The city has become a hub for bluegrass music and tourism. It is home to the International Bluegrass Music Museum and holds an annual bluegrass festival that draws about 20,000 people.
"What we're hoping for is to become an offshoot of the trail and be listed on their site," said Rick Hobgood, chairman of the Owensboro-Daviess Convention and Visitors Bureau. "We hope they'll create a continuation on to Owensboro and bluegrass."
"It would be a big coup for us to get on that trail," said Terry Woodward, who is heading an effort to create an International Bluegrass Music Center in the city's downtown.
Hobgood and Woodward said the biggest obstacle to getting on the trail is geometric. The addition of Owensboro would make the trail look less like a triangle.
They are hoping that any issues can be worked out because the stakes are high.

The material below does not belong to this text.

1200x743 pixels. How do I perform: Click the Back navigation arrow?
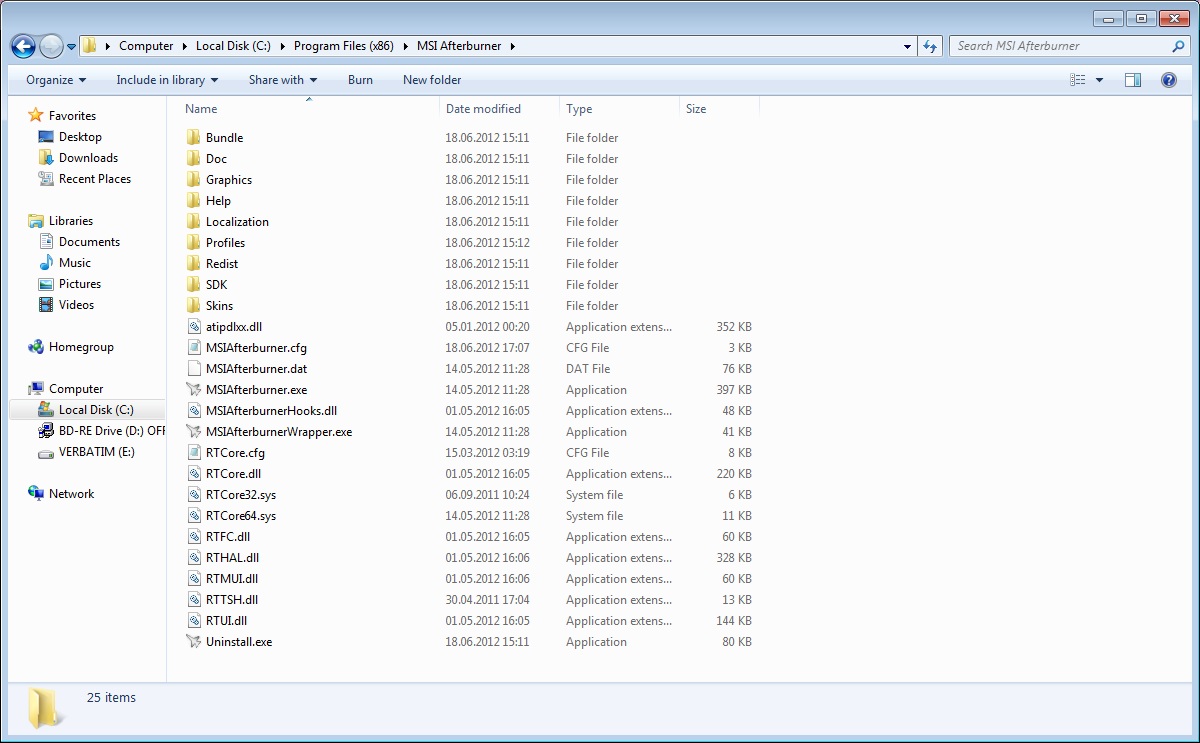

"International people are enamored with American music," Woodward said. "They like to visit sites associated with the origins of American music."
"Folks overseas who get 30-day vacations can come over here, get in a car and drive the trail," Hobgood said. "Owensboro could be an entry point for people coming from Chicago, St. Louis and Detroit."
The Americana Music Triangle describes itself as a tour of the "birthplaces" of nine types of roots music - blues, jazz, country, rock 'n roll, rockabilly, bluegrass, Cajun, zydeco and gospel.
It currently associates bluegrass with Nashville, but Owensboro officials say the genre would be better represented in Kentucky, home to the birthplace and burial site of Bill Monroe, who is known as the father of bluegrass music.
Other states that have sites included on the trail include Alabama, Mississippi, and Arkansas.